In justinjm/googleCloudVertexAIR: Google Cloud Vertex AI API Into R

knitr::opts_chunk$set(echo = TRUE)

Overview

Emulation of blog post Train and deploy ML models with R and plumber on Vertex AI | Google Cloud Blog and related notebook: vertex-ai-samples/get_started_vertex_training_r_using_r_kernel.ipynb at main · GoogleCloudPlatform/vertex-ai-samples

Core concept: Create a TrainingPipeline that runs a CustomJob and imports the resulting artifacts as a Model.

Setup

Installation

Run the following chunk to install googleCloudVertexAIR and the other required R packages to complete this tutorial (checking to see if they are installed first and only install if not already):

required_packages <- c("remotes", "googleAuthR", "withr", "jsonlite")
missing_packages <- required_packages[!(required_packages %in%
                                          installed.packages()[,"Package"])]
if(length(missing_packages)) install.packages(missing_packages)
# remotes::install_github("justinjm/googleCloudVertexAIR") # run first time
# options(googleAuthR.verbose = 0) # set when debugging

library(withr) # for gcloud sdk: https://stackoverflow.com/a/64381848/1812363 
library(glue) 

sh <- function(cmd, args = c(), intern = FALSE) {
  with_path(path.expand("~/google-cloud-sdk/bin/"), {
    if (is.null(args)) {
      cmd <- glue(cmd)
      s <- strsplit(cmd, " ")[[1]]
      cmd <- s[1]
      args <- s[2:length(s)]
    }
    ret <- system2(cmd, args, stdout = TRUE, stderr = TRUE)
    if ("errmsg" %in% attributes(attributes(ret))$names) cat(attr(ret, "errmsg"), "\n")
    if (intern) return(ret) else cat(paste(ret, collapse = "\n"))
  }
  )
}

.Renviron

Create a file called .Renviron in your project's working directory and use the following environemtn arguments:

GAR_SERVICE_JSON - path to service account (JSON) keyfile downloaded before and copied
GCVA_DEFAULT_PROJECT_ID - string of your GCP project you configured before
GCVA_DEFAULT_REGION - region of GCP resorces that can be one of: "us-central1" or "eu"

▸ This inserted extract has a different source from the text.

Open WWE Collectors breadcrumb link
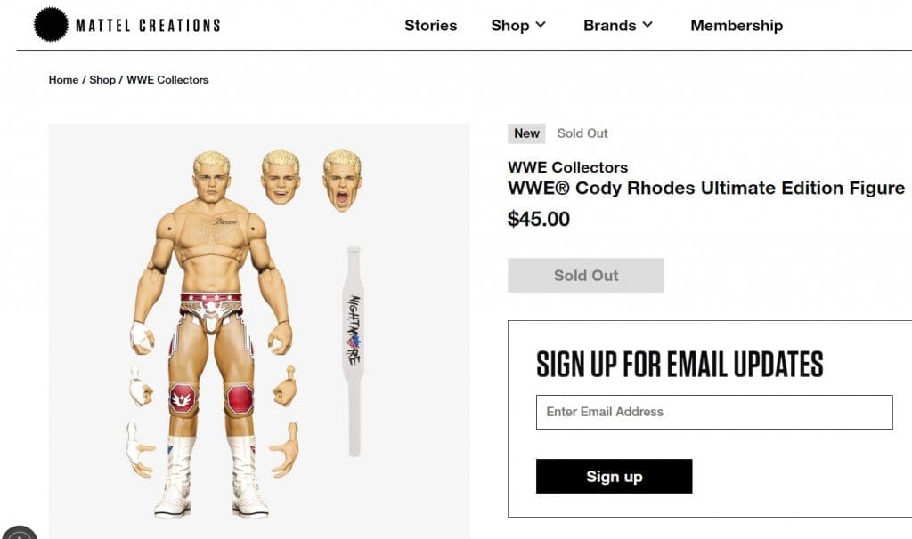Image resolution: width=912 pixels, height=539 pixels. click(x=167, y=80)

e.g. your .Renviron should look like:

# .Renviron
GAR_SERVICE_JSON="/Users/me/auth/auth.json"
GCVA_DEFAULT_PROJECT_ID="my-project"
GCVA_DEFAULT_REGION="us-central1"

Setup Google Cloud Project

TODO

Authenticate your Google Cloud Account

library(googleAuthR)
library(googleCloudVertexAIR)

options(googleAuthR.scopes.selected = "https://www.googleapis.com/auth/cloud-platform")

gar_auth_service(json_file = Sys.getenv("GAR_SERVICE_JSON"))

Set global arguements

gcva_region_set(region = "us-central1")
gcva_project_set(projectId = Sys.getenv("GCVA_DEFAULT_PROJECT_ID"))

timestamp <- strftime(Sys.time(), "%Y%m%d%H%M%S")
paste0("timestamp: ", timestamp)

datasetDisplayName <- sprintf("california-housing-%s", timestamp)
paste0("datasetDisplayName: ", datasetDisplayName)

bucket_name <- paste0(gcva_project_get(), "-aip-", timestamp)
bucket_uri <- paste0("gs://", bucket_name)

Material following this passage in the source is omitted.